## INPUT DATA
—————
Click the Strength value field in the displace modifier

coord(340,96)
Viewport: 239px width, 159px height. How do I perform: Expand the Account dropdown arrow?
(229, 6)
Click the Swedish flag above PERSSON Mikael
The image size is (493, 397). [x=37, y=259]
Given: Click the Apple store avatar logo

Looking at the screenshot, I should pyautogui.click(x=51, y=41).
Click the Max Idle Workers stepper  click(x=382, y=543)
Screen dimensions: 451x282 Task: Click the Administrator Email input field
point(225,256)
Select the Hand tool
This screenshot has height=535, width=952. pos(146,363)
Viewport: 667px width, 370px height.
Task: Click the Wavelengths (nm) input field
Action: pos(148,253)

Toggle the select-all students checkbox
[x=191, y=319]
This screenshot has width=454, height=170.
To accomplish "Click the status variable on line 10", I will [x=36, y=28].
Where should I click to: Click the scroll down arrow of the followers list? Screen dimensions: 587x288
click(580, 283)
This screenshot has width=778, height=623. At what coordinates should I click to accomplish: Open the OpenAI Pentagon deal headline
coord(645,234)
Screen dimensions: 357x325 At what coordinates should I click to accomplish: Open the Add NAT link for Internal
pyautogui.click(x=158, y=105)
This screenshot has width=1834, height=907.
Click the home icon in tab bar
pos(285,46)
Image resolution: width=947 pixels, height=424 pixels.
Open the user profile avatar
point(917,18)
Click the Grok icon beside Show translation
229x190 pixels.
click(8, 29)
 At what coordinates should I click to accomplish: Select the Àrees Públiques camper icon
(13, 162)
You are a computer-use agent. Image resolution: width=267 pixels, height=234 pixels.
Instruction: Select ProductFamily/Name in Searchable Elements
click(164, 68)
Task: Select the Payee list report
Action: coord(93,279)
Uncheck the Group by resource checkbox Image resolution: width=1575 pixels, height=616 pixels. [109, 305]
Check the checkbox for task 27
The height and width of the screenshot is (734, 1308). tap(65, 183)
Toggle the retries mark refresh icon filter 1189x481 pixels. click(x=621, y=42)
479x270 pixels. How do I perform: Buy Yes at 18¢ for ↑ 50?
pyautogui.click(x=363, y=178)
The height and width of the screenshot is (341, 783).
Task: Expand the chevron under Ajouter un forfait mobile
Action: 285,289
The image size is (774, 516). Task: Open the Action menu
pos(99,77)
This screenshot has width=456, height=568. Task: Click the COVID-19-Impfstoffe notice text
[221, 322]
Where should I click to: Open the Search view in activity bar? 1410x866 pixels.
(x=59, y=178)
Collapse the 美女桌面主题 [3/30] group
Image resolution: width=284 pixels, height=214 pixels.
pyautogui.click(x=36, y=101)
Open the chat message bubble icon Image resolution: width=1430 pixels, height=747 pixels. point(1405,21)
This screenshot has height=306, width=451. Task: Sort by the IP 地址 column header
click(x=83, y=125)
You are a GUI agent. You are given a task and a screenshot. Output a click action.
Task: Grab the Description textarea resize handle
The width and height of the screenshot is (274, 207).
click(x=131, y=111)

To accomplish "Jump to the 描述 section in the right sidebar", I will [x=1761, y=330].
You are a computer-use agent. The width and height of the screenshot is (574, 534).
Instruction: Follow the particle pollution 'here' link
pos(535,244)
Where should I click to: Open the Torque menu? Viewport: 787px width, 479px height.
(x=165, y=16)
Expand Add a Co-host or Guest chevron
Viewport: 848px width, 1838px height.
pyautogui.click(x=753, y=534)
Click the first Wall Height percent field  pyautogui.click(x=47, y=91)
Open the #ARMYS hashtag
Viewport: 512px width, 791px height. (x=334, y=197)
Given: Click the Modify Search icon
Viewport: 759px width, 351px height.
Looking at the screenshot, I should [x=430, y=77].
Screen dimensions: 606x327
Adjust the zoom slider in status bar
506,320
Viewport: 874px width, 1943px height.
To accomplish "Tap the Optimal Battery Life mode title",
—————
## EXERCISE DIRECTIONS
In the material above, find each line that has the string "will" and return it.

## OUTPUT FOR THIS EXERCISE
To accomplish "Click the status variable on line 10", I will [x=36, y=28].
To accomplish "Jump to the 描述 section in the right sidebar", I will [x=1761, y=330].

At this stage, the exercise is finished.